__What to do__. Shift every coordinate in the answers by adding 37, then give all the lines again, requests included, for the stretch from the start of the material through the line containing "Action: pyautogui.click(x=614, y=247)". Leave the pictures out of your answer.

Pointing material for screenshots and pages
━━━━━━

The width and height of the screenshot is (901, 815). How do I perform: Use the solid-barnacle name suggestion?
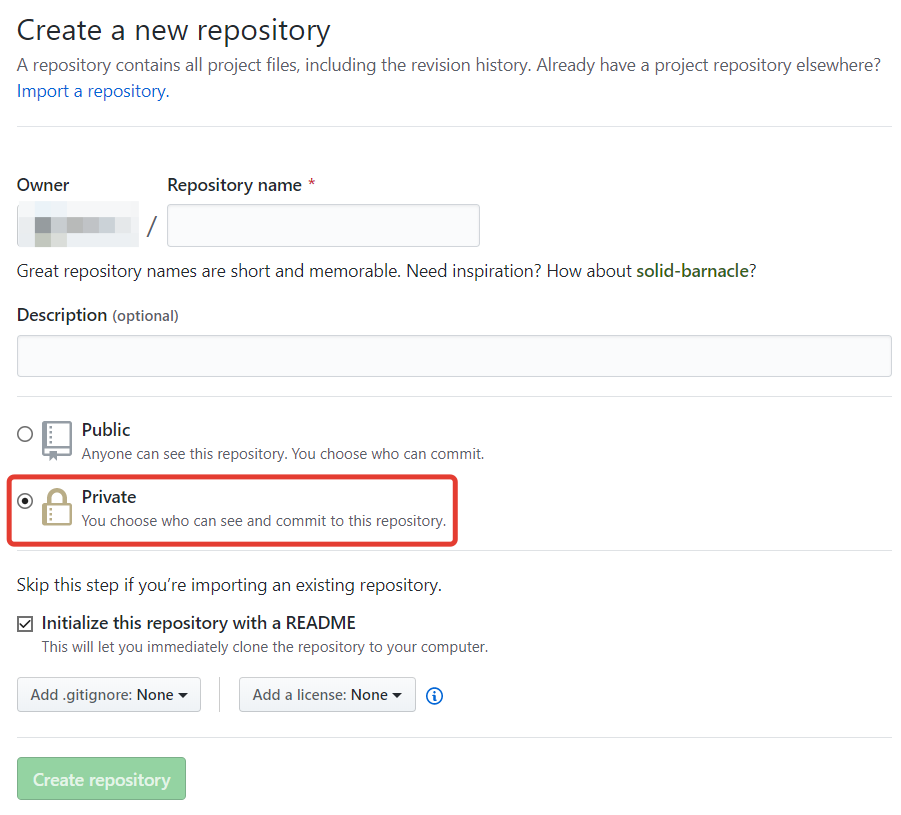(x=692, y=271)
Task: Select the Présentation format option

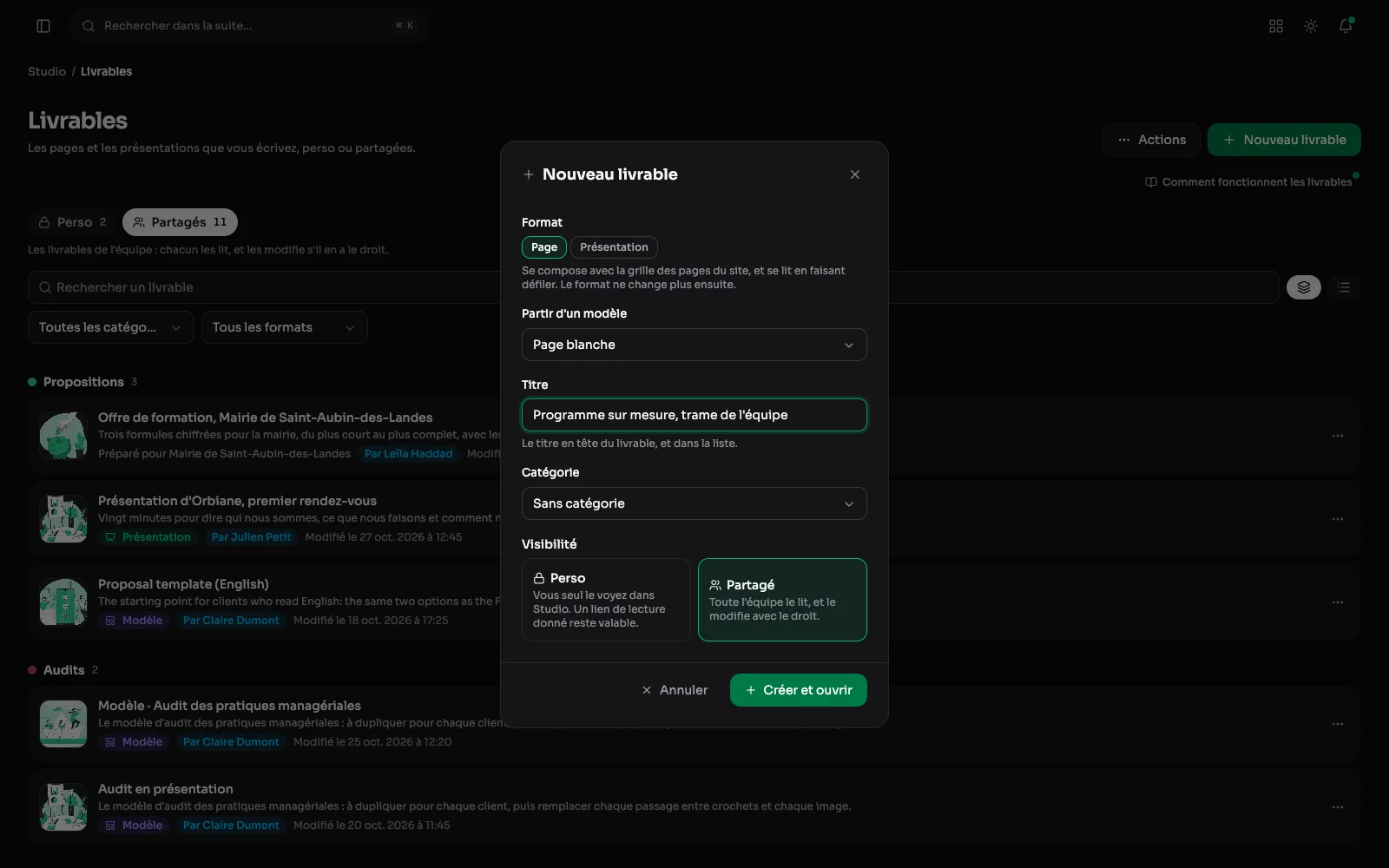Action: pyautogui.click(x=614, y=247)
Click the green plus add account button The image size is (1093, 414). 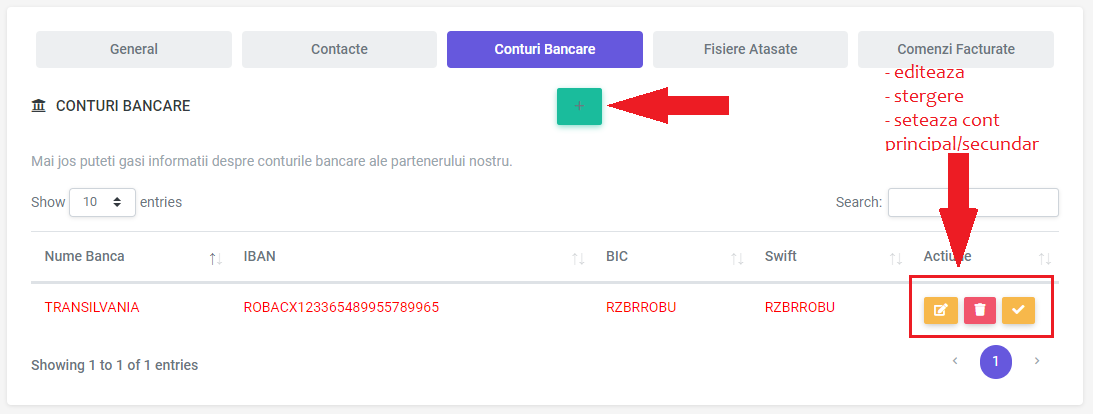[579, 107]
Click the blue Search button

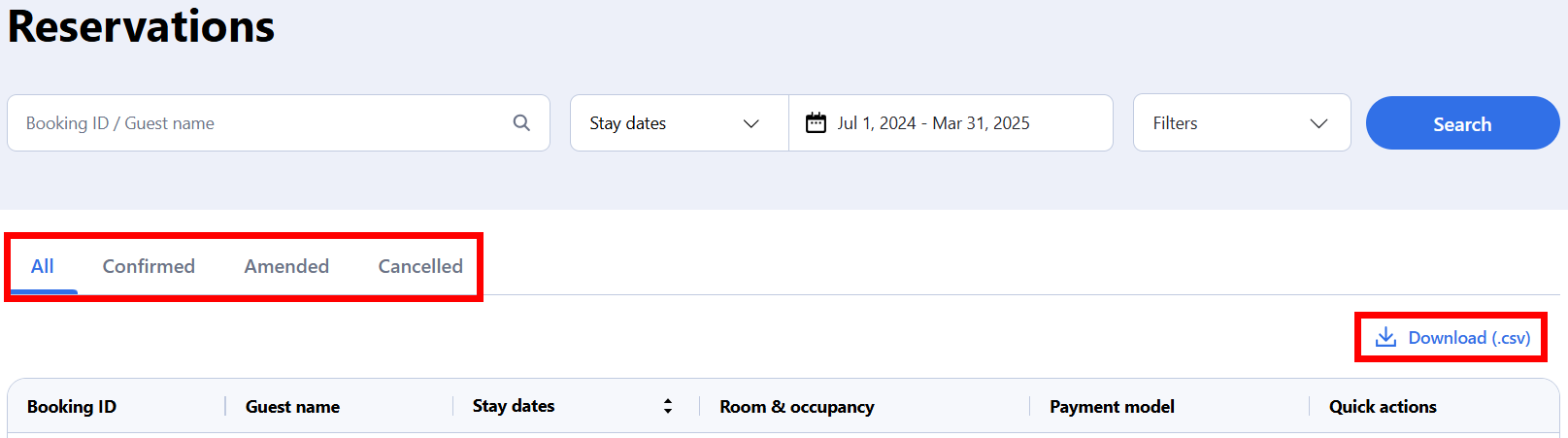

━━━━━━

__Answer for this exercise__.
The width and height of the screenshot is (901, 815). How do I perform: Use the solid-barnacle name suggestion?
(x=729, y=308)
Task: Select the Présentation format option

Action: pyautogui.click(x=651, y=284)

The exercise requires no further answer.